Ojalá algún día yo pueda hacer la misma dedicatoria.

Hijxs no voy a tener. El tema es irme de acá (nopoder-nosaber)

Tus viejxs te cagaron.
Fue sin querer, pero así fue.
Te llenaron de sus propias fallas
y agregaron algunas extras, solo para vos.

A ellxs también lxs cagaron en su momento
tontos con sombreros y abrigos pasados de moda.
La mitad del tiempo eran sentimentaloides-severos,
la otra mitad se degollaban el uno a la otra.
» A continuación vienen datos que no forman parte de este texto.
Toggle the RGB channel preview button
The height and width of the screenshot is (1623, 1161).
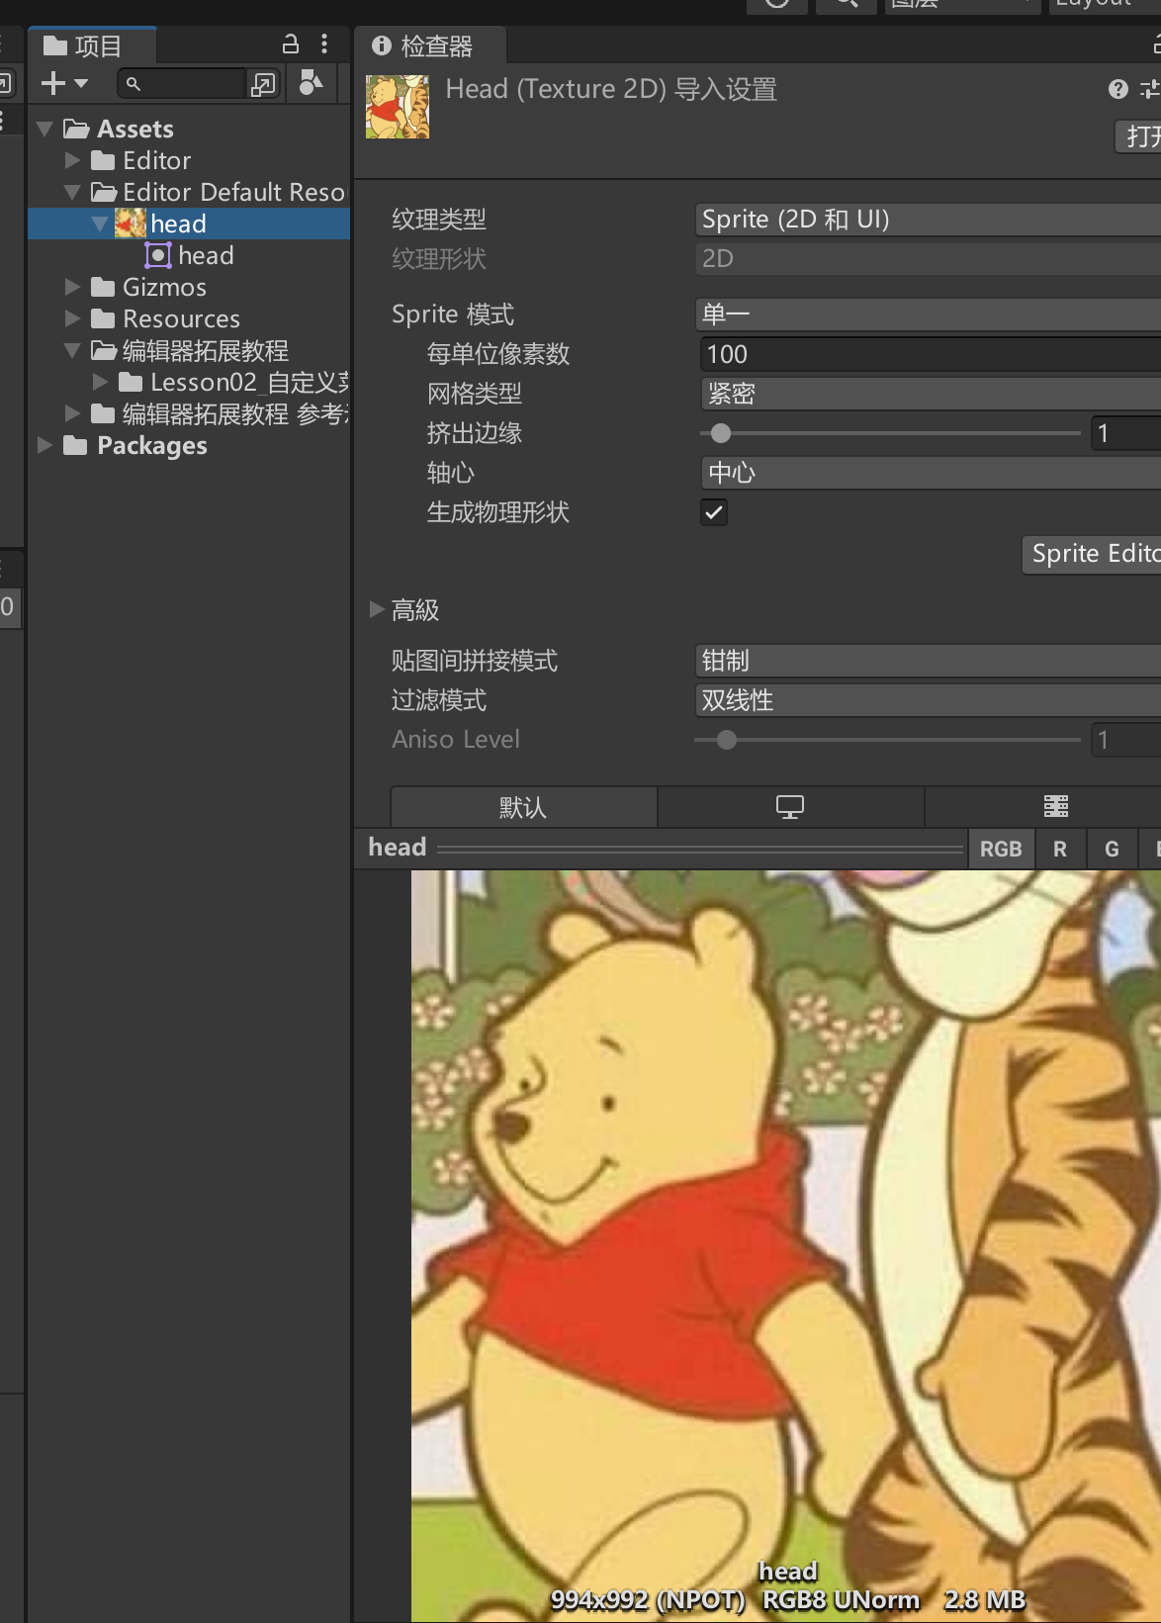1000,849
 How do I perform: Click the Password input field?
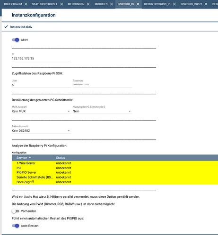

El Hombre llena de miseria al Hombre.
Se profundiza como geografía costera.
Andate de ahí tan pronto como puedas
y nunca tengas hijxs.

(“Sea este el verso” * Philip Larkin, traducción de Leonor Silvestri)

Un mail viejo

Otra vez empiezo un intento de comunicación con alguien sintiéndome casi sin palabras.
En estos días, llamé a los dos teléfonos que diste en los mails. Primero, al 831 no sé cuánto de tu amiga Alejandra, que, evidentemente, no podría laburar de recepcionista. Luego, el martes anterior a tu partida, llamé a tu amiga Clelia. A las dos les dije lo mismo: que era yo, que quería comunicarme con vos, y les di mi teléfono. Pero tu respuesta fue santagatesca: nothing.
Hace poco, hablando de ella, dijiste: "Hay cosas que Silvia nunca te va a decir". Yo entonces te pregunté –y no me respondiste– cómo manejarme durante ese tiempo en el que ella ya había tomado la decisión de expulsarme de su vida y yo no lo sabía. Y también te preguntaba cuándo tenía que darme cuenta de su decisión: a la semana, a los quince días, al mes. ¿Cuándo? Tampoco respondiste.
En lo que a ella respecta, deseo que se la coman los cangrejos lenta y dolorosamente.
En lo que a mí atañe, no tengo ganas de que me reduzcan nuevamente a la categoría de ser desaforado, desequilibrado, molesto, etc. No quiero que me humillen haciéndome llamar mil veces porque "si estoy, te atiendo", ni recorrer la calle Gascón para llevar una notita en la que, como siempre, trataba de comunicarme.
Estoy podrido de los enfermos, de la gente que no tiene huevos para decir las cosas, de los que se cagan en mí, de los que me dañan adrede. Ojalá pueda ver sus caras cuando mueran.
En lo que a vos respecta, quiero saber cómo interpretar este fucking silencio que, por ahora, sólo puedo sentir como una puñalada en las bolas, como una amputación traumática, como una desconexión del mundo.
Si durante tres semanas no tuviste cinco minutos para llamar por teléfono, me siento especialmente excluido, me siento de la B y frustrado e impotente (como mi equipo de fútbol), me siento relegado, desconcertado y desolado.
Toda mi fucking vida estuve tratando de construir lugares que me conectaran con los demás (afines), y toda mi fucking vida, todos mis fucking xx años, fracasé. Toda la vida anhelé estar incluido en la vida de los demás y no morir asfixiado en el aislamiento y el solipsismo. Toda una fucking vida tratando de que "alguien en el mundo piense en mí". Toda una fucking vida fracasando.
Cuando parecía que al fin una relación había trascendido el lugar donde se gestó, me encuentro con este silencio, con esta desolación; con que, como siempre, todos tienen que hacer algo más importante que darme bola, lo que, traducido, significa que no tengo nada que esté bien para ninguno de Uds. Que soy de la B, que soy una mierda, una nada, menos que nada. FUCK. (Porque no es así: si Uds. no lo ven, jódanse. Lástima que si no lo ven me jodo yo también).
No tengo más palabras que no sean puteadas, y no quiero putearte.